■ **Aim of the exercise**:
Please answer these questions using the Spring Statement summary.
(a) How much is the fuel duty cut per litre?
(b) By how much is the National Insurance threshold being lifted?
(c) What is the increase in dividend tax that is staying?

The Chancellor Rishi Sunak opened his Spring Statement with positive comments on record UK economic growth, lower unemployment that is set to continue to fall and the negative side of price rises post Brexit, covid-19 supply issues and now energy prices with the Russian energy supply/sanctions as well as more expensive government borrowing costs, despite lower borrowing, with interest rate and inflationary increases.
Let's look at what directly affects your pocket today:
Health & Social Care Levy
The 1.25% increase to both employers and employees National Insurance Contributions, total 2.5% as well as self employed NIC rates on lower-level threshold and upper-level profits at 1.25% and the dividend tax increase of 1.25% are all staying, no change. The Chancellor confirmed that every penny will go to the NHS and social care. It is well documented that in recovering from Covid-19 and lockdowns, the NHS has an immense backlog for medical treatment and operations. It makes no sense to defer this when we all may need either NHS or social care at any time and these areas need extra funding right now.
Chancellor Rishi Sunak announced he is lifting the National Insurance threshold by £3,000. Current threshold £9,568 – was due to go up £300 but now up £3,000 – to £12,568 – or will they just round it up to £12,570 = £1047.50 per month or £241.73 per week.
To be reduced to 19% by the end of parliament – 30 days before next general election on Thursday 2 May 2024 – i.e., Tuesday 26 March 2024
Chancellor Rishi Sunak has announced a fuel duty cut of 5p per litre – the “biggest cut to all fuel duty rates ever”. From 6pm tonight, and frozen until March 2023. Together with freeze, this is a tax cut worth around £5bn.

(Items listed in a dataset)
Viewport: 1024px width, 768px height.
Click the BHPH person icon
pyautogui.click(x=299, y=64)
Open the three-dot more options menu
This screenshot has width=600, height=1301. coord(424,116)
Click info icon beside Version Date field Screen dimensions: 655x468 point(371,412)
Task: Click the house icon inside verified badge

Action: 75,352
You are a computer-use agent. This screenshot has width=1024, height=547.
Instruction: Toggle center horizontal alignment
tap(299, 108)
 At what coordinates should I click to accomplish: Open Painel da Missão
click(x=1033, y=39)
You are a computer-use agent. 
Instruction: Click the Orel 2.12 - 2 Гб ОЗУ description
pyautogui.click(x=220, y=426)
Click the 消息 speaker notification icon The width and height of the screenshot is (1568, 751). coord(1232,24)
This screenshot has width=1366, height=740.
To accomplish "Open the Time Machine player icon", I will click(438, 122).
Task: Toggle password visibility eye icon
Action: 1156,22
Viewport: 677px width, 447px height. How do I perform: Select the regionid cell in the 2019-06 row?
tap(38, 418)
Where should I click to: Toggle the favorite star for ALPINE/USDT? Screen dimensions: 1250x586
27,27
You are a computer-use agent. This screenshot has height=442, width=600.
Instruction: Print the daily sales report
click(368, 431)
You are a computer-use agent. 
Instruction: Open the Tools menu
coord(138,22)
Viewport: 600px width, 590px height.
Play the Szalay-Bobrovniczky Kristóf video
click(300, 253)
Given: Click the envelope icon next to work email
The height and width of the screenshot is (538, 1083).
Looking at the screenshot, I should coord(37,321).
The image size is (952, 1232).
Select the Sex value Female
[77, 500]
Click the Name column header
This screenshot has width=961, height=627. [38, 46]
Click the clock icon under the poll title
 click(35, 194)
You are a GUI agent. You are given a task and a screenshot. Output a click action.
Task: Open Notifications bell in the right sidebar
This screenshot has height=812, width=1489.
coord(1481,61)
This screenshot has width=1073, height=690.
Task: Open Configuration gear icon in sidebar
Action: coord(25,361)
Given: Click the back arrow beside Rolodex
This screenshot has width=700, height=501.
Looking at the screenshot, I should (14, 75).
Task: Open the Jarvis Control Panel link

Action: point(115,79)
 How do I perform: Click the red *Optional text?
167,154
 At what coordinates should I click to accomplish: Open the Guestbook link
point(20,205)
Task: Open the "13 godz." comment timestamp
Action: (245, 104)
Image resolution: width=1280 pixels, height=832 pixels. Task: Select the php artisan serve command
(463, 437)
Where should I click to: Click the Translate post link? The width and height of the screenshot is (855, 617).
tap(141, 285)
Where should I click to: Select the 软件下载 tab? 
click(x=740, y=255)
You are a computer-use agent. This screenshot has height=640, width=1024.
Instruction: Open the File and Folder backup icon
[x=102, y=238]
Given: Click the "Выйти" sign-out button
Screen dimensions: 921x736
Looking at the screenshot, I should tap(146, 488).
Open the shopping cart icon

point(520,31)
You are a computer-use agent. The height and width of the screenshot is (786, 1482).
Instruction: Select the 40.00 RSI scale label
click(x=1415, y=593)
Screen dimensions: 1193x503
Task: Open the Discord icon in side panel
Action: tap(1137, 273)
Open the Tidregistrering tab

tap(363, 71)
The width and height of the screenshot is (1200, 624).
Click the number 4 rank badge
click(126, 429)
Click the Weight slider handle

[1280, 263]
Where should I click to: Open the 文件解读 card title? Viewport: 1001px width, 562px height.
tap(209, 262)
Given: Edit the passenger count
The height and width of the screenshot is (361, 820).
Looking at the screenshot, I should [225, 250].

■ **Written response**:
(a) 5p per litre
(b) £3,000
(c) 1.25%